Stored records
* * *
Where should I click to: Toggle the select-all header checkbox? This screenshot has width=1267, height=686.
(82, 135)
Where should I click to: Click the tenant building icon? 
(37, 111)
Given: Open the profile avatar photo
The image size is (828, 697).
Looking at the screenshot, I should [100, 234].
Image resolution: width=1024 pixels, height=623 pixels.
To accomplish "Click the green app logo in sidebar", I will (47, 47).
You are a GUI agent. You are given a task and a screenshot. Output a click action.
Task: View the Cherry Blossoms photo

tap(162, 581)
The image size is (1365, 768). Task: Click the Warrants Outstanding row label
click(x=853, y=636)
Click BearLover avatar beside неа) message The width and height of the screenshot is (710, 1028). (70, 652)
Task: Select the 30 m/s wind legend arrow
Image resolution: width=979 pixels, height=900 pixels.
* * *
_WHAT IS EXPECTED:_ Reproduce the lines running from the one containing "Click BearLover avatar" through the end of the records, both ends included, replacing "wind legend arrow" with "wind key arrow" and leaving everything else unchanged.

_CORRECT OUTPUT:_
Click BearLover avatar beside неа) message The width and height of the screenshot is (710, 1028). (70, 652)
Task: Select the 30 m/s wind key arrow
Image resolution: width=979 pixels, height=900 pixels.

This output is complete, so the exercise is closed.